* Given problem *
Copy out every one of the rows below verbatim, changing nothing.

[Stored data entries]
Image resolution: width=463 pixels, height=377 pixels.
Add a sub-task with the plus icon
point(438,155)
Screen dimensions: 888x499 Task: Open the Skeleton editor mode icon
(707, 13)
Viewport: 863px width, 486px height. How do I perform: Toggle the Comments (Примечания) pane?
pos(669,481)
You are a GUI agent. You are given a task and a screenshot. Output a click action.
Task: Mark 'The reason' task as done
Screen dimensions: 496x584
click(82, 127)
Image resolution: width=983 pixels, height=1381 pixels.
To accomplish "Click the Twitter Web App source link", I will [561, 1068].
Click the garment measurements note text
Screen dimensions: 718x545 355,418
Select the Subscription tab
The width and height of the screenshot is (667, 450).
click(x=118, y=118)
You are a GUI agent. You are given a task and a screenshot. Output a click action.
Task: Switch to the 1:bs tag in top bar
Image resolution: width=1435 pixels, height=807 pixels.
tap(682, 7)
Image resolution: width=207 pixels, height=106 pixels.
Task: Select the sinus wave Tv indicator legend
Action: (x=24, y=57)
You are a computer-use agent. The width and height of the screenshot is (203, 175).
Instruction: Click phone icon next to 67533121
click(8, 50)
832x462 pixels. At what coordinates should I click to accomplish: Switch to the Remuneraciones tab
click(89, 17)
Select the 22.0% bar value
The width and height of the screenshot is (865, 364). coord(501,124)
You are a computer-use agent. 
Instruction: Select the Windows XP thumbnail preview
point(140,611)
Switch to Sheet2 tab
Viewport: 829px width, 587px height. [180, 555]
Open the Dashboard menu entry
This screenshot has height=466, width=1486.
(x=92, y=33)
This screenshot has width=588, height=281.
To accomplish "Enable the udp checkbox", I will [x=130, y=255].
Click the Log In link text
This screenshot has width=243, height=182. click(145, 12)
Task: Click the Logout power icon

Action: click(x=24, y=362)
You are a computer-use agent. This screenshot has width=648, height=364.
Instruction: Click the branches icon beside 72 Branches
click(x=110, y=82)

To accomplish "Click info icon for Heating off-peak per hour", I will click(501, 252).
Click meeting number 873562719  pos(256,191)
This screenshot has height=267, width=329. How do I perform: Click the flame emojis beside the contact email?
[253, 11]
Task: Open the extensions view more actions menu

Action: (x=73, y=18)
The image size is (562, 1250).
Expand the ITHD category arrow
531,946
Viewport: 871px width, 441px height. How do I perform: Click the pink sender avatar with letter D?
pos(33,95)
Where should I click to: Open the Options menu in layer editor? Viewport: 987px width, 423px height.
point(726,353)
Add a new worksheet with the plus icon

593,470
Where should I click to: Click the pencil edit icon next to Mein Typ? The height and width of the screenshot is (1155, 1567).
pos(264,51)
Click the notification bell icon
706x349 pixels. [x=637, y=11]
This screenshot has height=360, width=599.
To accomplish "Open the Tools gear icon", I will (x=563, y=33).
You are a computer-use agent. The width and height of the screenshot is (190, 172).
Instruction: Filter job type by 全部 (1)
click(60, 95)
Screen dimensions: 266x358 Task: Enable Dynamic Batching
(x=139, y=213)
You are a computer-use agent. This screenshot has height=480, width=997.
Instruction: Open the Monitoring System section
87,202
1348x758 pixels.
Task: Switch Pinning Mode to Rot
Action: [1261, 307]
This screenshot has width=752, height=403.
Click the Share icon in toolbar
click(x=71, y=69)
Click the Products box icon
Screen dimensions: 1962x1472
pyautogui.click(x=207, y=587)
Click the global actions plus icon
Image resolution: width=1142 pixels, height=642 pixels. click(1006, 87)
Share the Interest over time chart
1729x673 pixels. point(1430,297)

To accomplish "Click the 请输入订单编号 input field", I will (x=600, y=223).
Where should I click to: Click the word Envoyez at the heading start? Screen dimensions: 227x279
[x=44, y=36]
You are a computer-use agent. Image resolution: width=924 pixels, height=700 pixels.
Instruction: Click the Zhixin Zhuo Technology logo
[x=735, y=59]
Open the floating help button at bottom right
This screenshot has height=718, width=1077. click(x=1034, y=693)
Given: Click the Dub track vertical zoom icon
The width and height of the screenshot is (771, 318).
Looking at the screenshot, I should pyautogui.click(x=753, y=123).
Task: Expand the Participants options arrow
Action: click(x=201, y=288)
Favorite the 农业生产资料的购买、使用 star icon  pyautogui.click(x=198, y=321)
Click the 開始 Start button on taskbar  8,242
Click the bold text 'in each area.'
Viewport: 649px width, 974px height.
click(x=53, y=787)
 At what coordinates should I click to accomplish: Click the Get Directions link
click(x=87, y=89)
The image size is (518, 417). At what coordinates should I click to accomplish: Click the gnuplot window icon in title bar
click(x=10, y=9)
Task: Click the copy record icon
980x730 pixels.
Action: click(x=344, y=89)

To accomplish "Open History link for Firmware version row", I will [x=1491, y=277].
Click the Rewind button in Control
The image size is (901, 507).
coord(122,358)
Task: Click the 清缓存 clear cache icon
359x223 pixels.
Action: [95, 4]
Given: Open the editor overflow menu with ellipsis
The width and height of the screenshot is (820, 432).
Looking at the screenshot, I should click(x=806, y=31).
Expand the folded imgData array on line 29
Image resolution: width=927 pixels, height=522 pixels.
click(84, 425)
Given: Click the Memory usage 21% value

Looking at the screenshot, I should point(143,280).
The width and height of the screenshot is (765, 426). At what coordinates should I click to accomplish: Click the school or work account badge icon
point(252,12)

* The output *
Image resolution: width=463 pixels, height=377 pixels.
Add a sub-task with the plus icon
point(438,155)
Screen dimensions: 888x499 Task: Open the Skeleton editor mode icon
(707, 13)
Viewport: 863px width, 486px height. How do I perform: Toggle the Comments (Примечания) pane?
pos(669,481)
You are a GUI agent. You are given a task and a screenshot. Output a click action.
Task: Mark 'The reason' task as done
Screen dimensions: 496x584
click(82, 127)
Image resolution: width=983 pixels, height=1381 pixels.
To accomplish "Click the Twitter Web App source link", I will [561, 1068].
Click the garment measurements note text
Screen dimensions: 718x545 355,418
Select the Subscription tab
The width and height of the screenshot is (667, 450).
click(x=118, y=118)
You are a GUI agent. You are given a task and a screenshot. Output a click action.
Task: Switch to the 1:bs tag in top bar
Image resolution: width=1435 pixels, height=807 pixels.
tap(682, 7)
Image resolution: width=207 pixels, height=106 pixels.
Task: Select the sinus wave Tv indicator legend
Action: (x=24, y=57)
You are a computer-use agent. The width and height of the screenshot is (203, 175).
Instruction: Click phone icon next to 67533121
click(8, 50)
832x462 pixels. At what coordinates should I click to accomplish: Switch to the Remuneraciones tab
click(89, 17)
Select the 22.0% bar value
The width and height of the screenshot is (865, 364). coord(501,124)
You are a computer-use agent. 
Instruction: Select the Windows XP thumbnail preview
point(140,611)
Switch to Sheet2 tab
Viewport: 829px width, 587px height. [180, 555]
Open the Dashboard menu entry
This screenshot has height=466, width=1486.
(x=92, y=33)
This screenshot has width=588, height=281.
To accomplish "Enable the udp checkbox", I will [x=130, y=255].
Click the Log In link text
This screenshot has width=243, height=182. click(145, 12)
Task: Click the Logout power icon

Action: click(x=24, y=362)
You are a computer-use agent. This screenshot has width=648, height=364.
Instruction: Click the branches icon beside 72 Branches
click(x=110, y=82)

To accomplish "Click info icon for Heating off-peak per hour", I will click(501, 252).
Click meeting number 873562719  pos(256,191)
This screenshot has height=267, width=329. How do I perform: Click the flame emojis beside the contact email?
[253, 11]
Task: Open the extensions view more actions menu

Action: (x=73, y=18)
The image size is (562, 1250).
Expand the ITHD category arrow
531,946
Viewport: 871px width, 441px height. How do I perform: Click the pink sender avatar with letter D?
pos(33,95)
Where should I click to: Open the Options menu in layer editor? Viewport: 987px width, 423px height.
point(726,353)
Add a new worksheet with the plus icon

593,470
Where should I click to: Click the pencil edit icon next to Mein Typ? The height and width of the screenshot is (1155, 1567).
pos(264,51)
Click the notification bell icon
706x349 pixels. [x=637, y=11]
This screenshot has height=360, width=599.
To accomplish "Open the Tools gear icon", I will (x=563, y=33).
You are a computer-use agent. The width and height of the screenshot is (190, 172).
Instruction: Filter job type by 全部 (1)
click(60, 95)
Screen dimensions: 266x358 Task: Enable Dynamic Batching
(x=139, y=213)
You are a computer-use agent. This screenshot has height=480, width=997.
Instruction: Open the Monitoring System section
87,202
1348x758 pixels.
Task: Switch Pinning Mode to Rot
Action: [1261, 307]
This screenshot has width=752, height=403.
Click the Share icon in toolbar
click(x=71, y=69)
Click the Products box icon
Screen dimensions: 1962x1472
pyautogui.click(x=207, y=587)
Click the global actions plus icon
Image resolution: width=1142 pixels, height=642 pixels. click(1006, 87)
Share the Interest over time chart
1729x673 pixels. point(1430,297)

To accomplish "Click the 请输入订单编号 input field", I will (x=600, y=223).
Where should I click to: Click the word Envoyez at the heading start? Screen dimensions: 227x279
[x=44, y=36]
You are a computer-use agent. Image resolution: width=924 pixels, height=700 pixels.
Instruction: Click the Zhixin Zhuo Technology logo
[x=735, y=59]
Open the floating help button at bottom right
This screenshot has height=718, width=1077. click(x=1034, y=693)
Given: Click the Dub track vertical zoom icon
The width and height of the screenshot is (771, 318).
Looking at the screenshot, I should pyautogui.click(x=753, y=123).
Task: Expand the Participants options arrow
Action: click(x=201, y=288)
Favorite the 农业生产资料的购买、使用 star icon  pyautogui.click(x=198, y=321)
Click the 開始 Start button on taskbar  8,242
Click the bold text 'in each area.'
Viewport: 649px width, 974px height.
click(x=53, y=787)
 At what coordinates should I click to accomplish: Click the Get Directions link
click(x=87, y=89)
The image size is (518, 417). At what coordinates should I click to accomplish: Click the gnuplot window icon in title bar
click(x=10, y=9)
Task: Click the copy record icon
980x730 pixels.
Action: click(x=344, y=89)

To accomplish "Open History link for Firmware version row", I will [x=1491, y=277].
Click the Rewind button in Control
The image size is (901, 507).
coord(122,358)
Task: Click the 清缓存 clear cache icon
359x223 pixels.
Action: [95, 4]
Given: Open the editor overflow menu with ellipsis
The width and height of the screenshot is (820, 432).
Looking at the screenshot, I should click(x=806, y=31).
Expand the folded imgData array on line 29
Image resolution: width=927 pixels, height=522 pixels.
click(84, 425)
Given: Click the Memory usage 21% value

Looking at the screenshot, I should point(143,280).
The width and height of the screenshot is (765, 426). At what coordinates should I click to accomplish: Click the school or work account badge icon
point(252,12)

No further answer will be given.